The utilization of the morphotropic phase boundary (MPB) between the newly found ferroelectric orthorhombic phase and the tetragonal phase in an HfO₂-ZrO₂ solid solution is suggested for a high-capacitance dielectric capacitor. Being different from other high- k dielectrics, where the k value decreases with decreasing film thickness, these films (Hf/Zr ratio = 6:4, 5:5, 3:7) showed increasing k values with decreasing film thicknesses in the ∼5-20 nm range. Among them, Hf_0.5Zr_0.5O₂ and Hf_0.3Zr_0.7O₂ films showed 47 and 43 peak k values at 6.5 and 9.2 nm thicknesses, respectively, suggesting the involvement of the MPB phenomenon. For the systematic understanding of this peculiar phenomenon, the phase evolution of the HfO₂-ZrO₂ solid solution is presented based on experimental observations. The detailed electrical tests of the films with different compositions and thicknesses demonstrated that the characteristic feature of this material system is consistent with the involvement of the MPB depending on the composition and thickness.
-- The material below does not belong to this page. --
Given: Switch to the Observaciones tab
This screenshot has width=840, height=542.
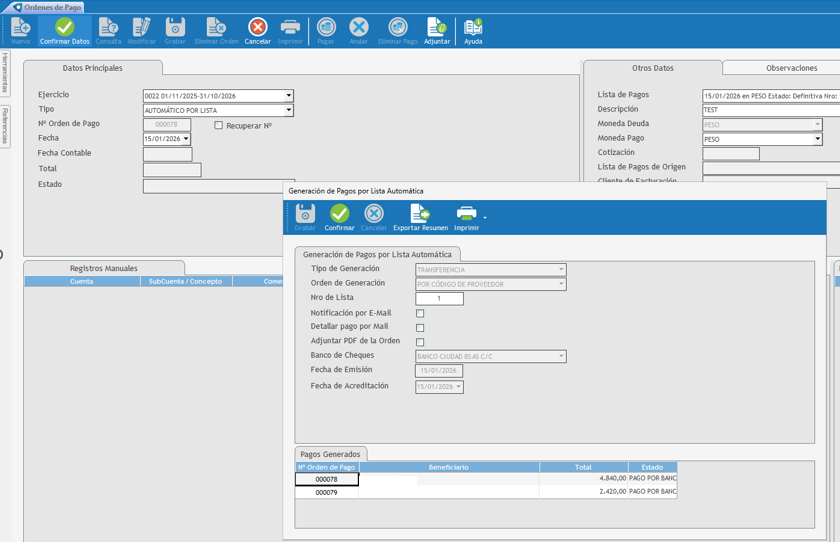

Through the optimization of the annealing process for crystallization, a 0.62 nm minimum equivalent oxide thickness was reported for the 6.5 nm thick Hf_0.5Zr_0.5O₂ film, which is highly promising for the future dynamic random access memories. This work provided a breakthrough method for overcoming the fundamental limitation of a decreasing k value with a decreasing film thickness of other high- k dielectrics.